Iranian centrist and hardline politicians increasingly will clash as they attempt to implement competing visions for Iran’s future. This contest will be a key driver in determining whether Iran changes its behavior in ways favorable to US interests.

  • Centrists led by President Hasan Ruhani will continue to advocate greater social progress, privatization, and more global integration, while hardliners will view this agenda as a threat to their political and economic interests and to Iran’s revolutionary and Islamic character.
     
  • Supreme Leader Ali Khamenei’s views are closer to those of the hardliners, but he has supported some of Ruhani’s efforts to engage Western countries and to promote economic growth. The Iranian economy’s prospects—still driven heavily by petroleum revenue—will depend on reforms to attract investment, strengthen privatization, and grow nonoil industries, which Ruhani will continue pursuing, much to the dismay of hardliners. National protests over economic grievances in Iran earlier this year have drawn more attention to the need for major reforms, but Ruhani and his critics are likely to use the protests to advance their political agendas.
     
  • Khamenei has experienced health problems in the past few years, and, in an effort to preserve his legacy, he probably opposes moving Iran toward greater political and economic openness. As their relationship has deteriorated since the presidential election last June, Ruhani has tried to mend relations with Khamenei as well as his allies, but, in doing so, he risks failing to make progress on reforms in the near-term.

 

Syria

The conflict has decisively shifted in the Syrian regime’s favor, enabling Russia and Iran to further entrench themselves inside the country. Syria is likely to experience episodic conflict through 2018, even as Damascus recaptures most of the urban terrain and the overall level of violence decreases.

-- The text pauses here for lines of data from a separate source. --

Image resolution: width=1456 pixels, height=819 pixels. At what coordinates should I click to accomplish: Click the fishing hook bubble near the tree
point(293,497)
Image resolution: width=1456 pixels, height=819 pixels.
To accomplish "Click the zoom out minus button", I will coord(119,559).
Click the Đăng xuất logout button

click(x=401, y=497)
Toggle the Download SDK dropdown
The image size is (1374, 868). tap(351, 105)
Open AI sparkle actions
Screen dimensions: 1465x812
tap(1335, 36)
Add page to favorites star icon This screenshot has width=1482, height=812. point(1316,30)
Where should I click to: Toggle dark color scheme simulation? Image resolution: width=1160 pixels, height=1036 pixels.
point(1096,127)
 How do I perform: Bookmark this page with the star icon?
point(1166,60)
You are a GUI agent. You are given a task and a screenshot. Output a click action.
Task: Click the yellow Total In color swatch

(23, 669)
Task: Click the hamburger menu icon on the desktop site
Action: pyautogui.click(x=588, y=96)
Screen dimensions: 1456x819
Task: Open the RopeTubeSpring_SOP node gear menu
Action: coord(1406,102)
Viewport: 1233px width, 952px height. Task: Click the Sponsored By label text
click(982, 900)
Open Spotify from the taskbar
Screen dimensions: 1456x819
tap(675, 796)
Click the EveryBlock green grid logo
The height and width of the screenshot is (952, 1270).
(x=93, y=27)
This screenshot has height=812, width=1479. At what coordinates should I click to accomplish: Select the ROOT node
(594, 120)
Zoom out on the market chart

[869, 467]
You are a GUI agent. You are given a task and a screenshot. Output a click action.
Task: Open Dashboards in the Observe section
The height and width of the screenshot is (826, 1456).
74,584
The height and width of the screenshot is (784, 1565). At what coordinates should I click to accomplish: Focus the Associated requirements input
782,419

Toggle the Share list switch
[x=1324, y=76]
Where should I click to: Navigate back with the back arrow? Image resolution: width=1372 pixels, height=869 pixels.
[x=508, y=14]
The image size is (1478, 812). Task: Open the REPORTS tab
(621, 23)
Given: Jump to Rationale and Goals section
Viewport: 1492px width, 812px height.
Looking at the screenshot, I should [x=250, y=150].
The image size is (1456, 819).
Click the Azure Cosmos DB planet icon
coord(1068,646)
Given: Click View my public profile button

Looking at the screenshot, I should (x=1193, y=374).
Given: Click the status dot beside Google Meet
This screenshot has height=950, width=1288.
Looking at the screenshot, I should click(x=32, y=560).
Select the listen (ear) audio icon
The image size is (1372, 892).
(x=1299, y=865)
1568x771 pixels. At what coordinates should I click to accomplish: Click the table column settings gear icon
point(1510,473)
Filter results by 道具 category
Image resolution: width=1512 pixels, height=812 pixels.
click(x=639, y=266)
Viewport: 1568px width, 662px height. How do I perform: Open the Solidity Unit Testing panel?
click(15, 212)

  • Russia and Iran are planning for a long-term presence, securing military basing rights and contracts for reconstruction and oil and gas exploitation. Iran is also seeking to establish a land corridor from Iran through Syria to Lebanon. The Kurdish People’s Protection Unit—the Syrian militia of the Kurdistan Workers’ Party (PKK)—probably will seek some form of autonomy but will face resistance from Russia, Iran, and Turkey.

 

Iraq

Iraq is likely to face a lengthy period of political turmoil and conflict as it struggles to rebuild, reconstitute the Iraqi state, maintain pressure on ISIS, and rein in the Iranian-backed Shia militias that pose an enduring threat to US personnel.

  • There is an increasing risk that some Shia militants will seek to attack US targets in Iraq because they believe that the US security presence is no longer needed, want to reassert Iraqi sovereignty, and support Iran’s goal of reducing US influence in Iraq.

 

Yemen

The war in Yemen is likely to continue for the foreseeable future because the Iranian-backed Huthis and the Saudi-led coalition remain far apart on terms for ending the conflict. The death of former Yemeni President Ali Abdallah Salih is only likely to further complicate the conflict as the Huthis and others scramble to win over those who previously backed Salih. We assess that the Huthis will continue to pursue their goals militarily and that, as a result, US allies and interests on the Arabian Peninsula will remain at risk of Huthi missile attacks until the conflict is resolved.